Just an Ordinary Child
An Earth Mother story by Elspeth Sapphire

There was a child.

Just an ordinary child.

Yet in one way, he was not so ordinary. This child cared.

He cared about his mommy and daddy. He cared about his dog. He cared about Mrs. Sally, his next door neighbor. He even cared about grumpy Mr. Green who lived in the ugly house on the corner.

"Mommy, if I lived in such an ugly house, I might be grumpy, too!" Then he waited until Mr. Green left the house and went down to sweep his walk.

The child was always doing something helpful. His mother would get up in the morning to find the kitchen clean and shiny.

"Oh! Is it brownies?" his mother would exclaim.

The child would only smile and say, "No, just me!"

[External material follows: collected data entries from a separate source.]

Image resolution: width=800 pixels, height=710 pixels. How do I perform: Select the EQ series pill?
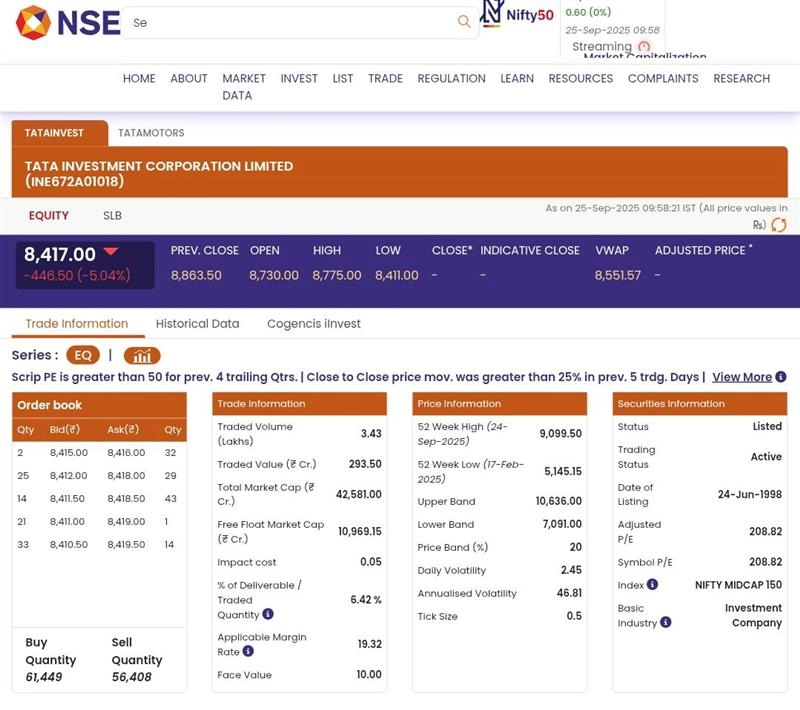[83, 356]
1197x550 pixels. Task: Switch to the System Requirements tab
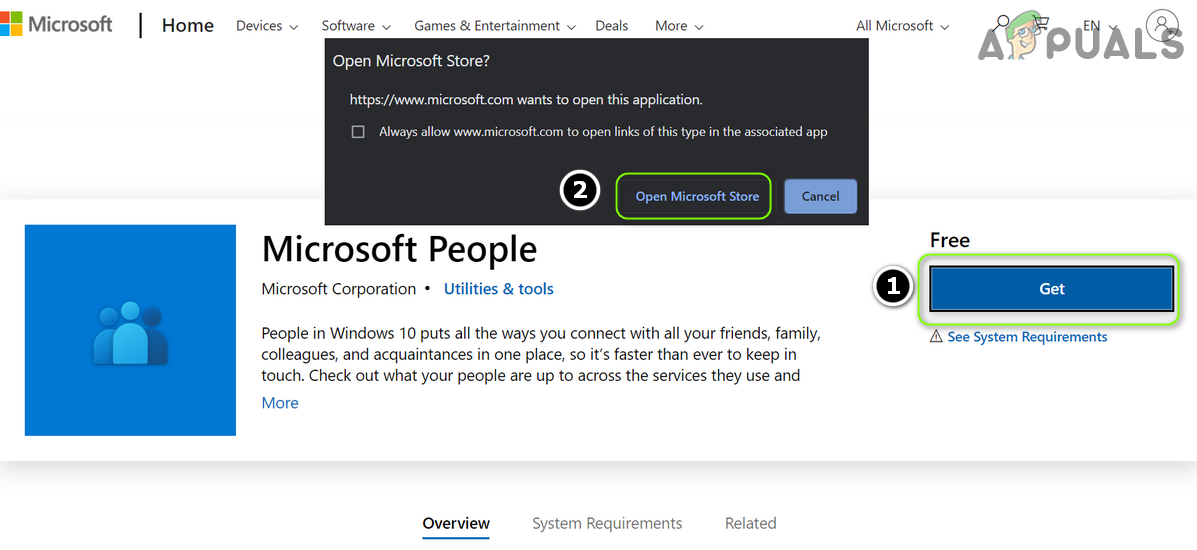607,523
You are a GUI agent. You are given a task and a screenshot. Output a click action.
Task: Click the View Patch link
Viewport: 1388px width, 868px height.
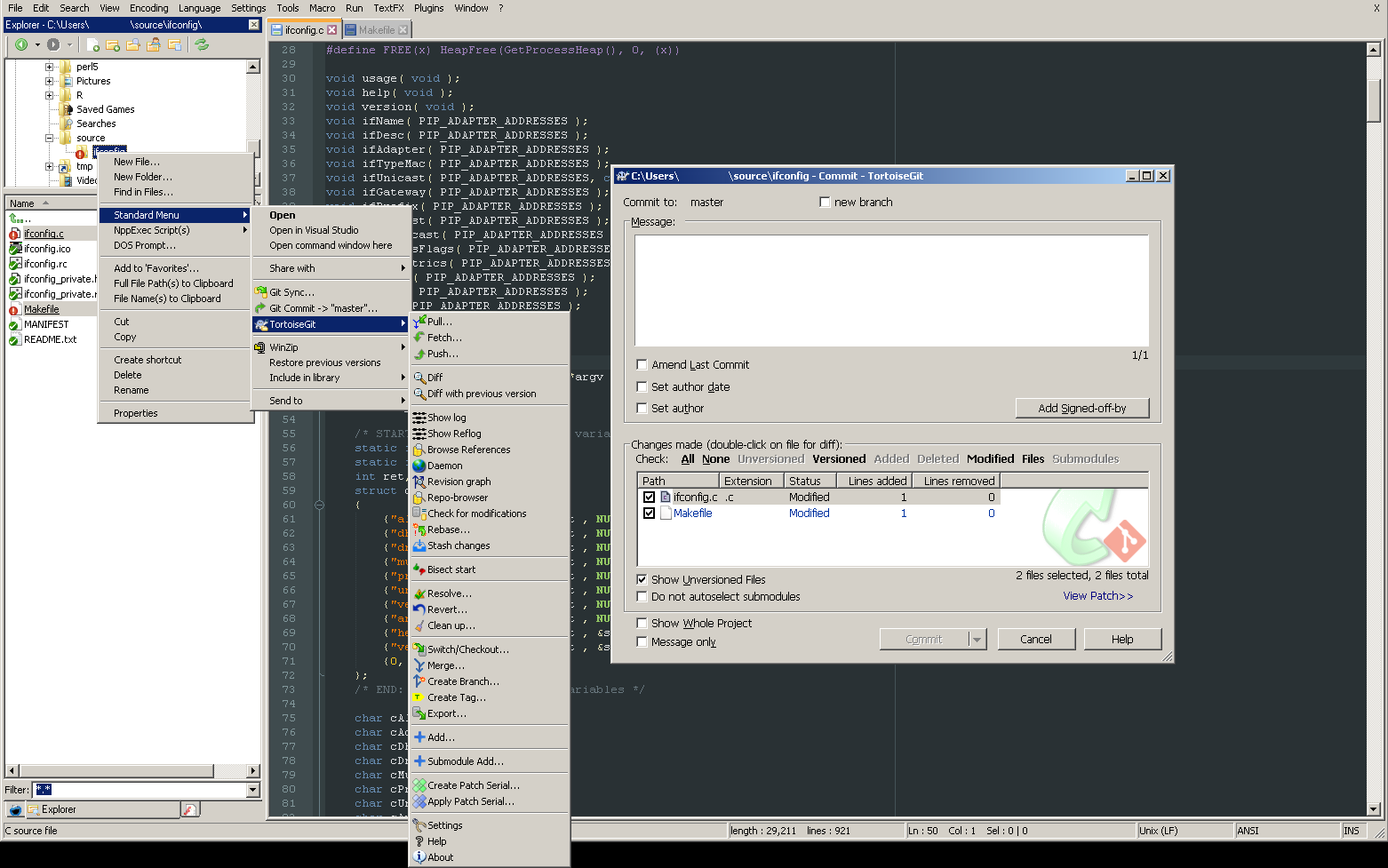pos(1097,595)
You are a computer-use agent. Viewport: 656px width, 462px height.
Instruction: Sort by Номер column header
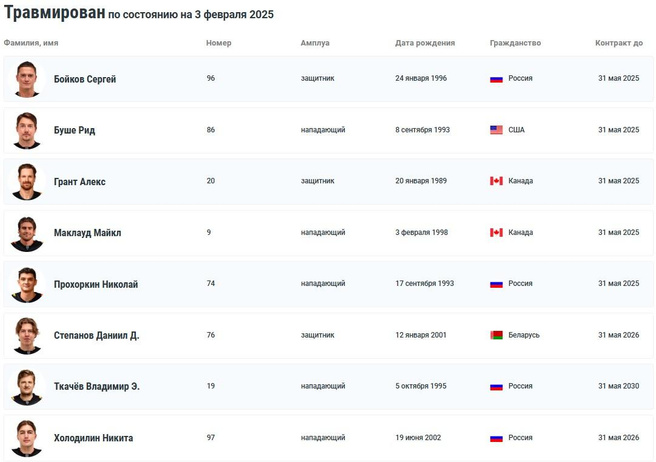pos(218,43)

He helped because he cared.

Then came a day where people made fun of him for caring. "Why waste your time helping?" they asked. When he tried to help, people either yelled at him for what he did or said that it wasn't enough. Slowly the caring turned from love to dislike to finally hate. He started doing things just because they hurt other people.

One day, his mother yelled at him. The child waited until she was out of the room, then picked up a ball and threw it at the vase that his mother had cherished since she was a child. As he stared at the shattered pieces, the child realized that he finally gone too far.

Without stopping to think, he ran out the door and down the walk. He ran until he was out of breath. Looking for somewhere to hide, the child noticed a small woods by the side of the road. He slipped into the cool shade and threw himself down on the grass and wept.

How could he have done such a thing? He loved his mother. How could she love him now? Why should she care?

As he laid, grass tickling his face, a breeze began to blow between the trees. The child ignored it, clenching his fists around clumps of grass. The breeze only blew harder. Then it began to whisper his name.

Amazed, the child sat up. "Who are you?" he whispered, looking all around the trees.

"I am a mother...just like your mother." The voice sounded gentle...like a sigh.

"But where are you?" The child was puzzled by this voice without a body.

"I am everywhere, my child, for I am the Earth. I heard your pain and answered your Call."

Tears began to fall down the cheek of the child. "I didn't call anyone! Besides, I am a bad person and no one likes me."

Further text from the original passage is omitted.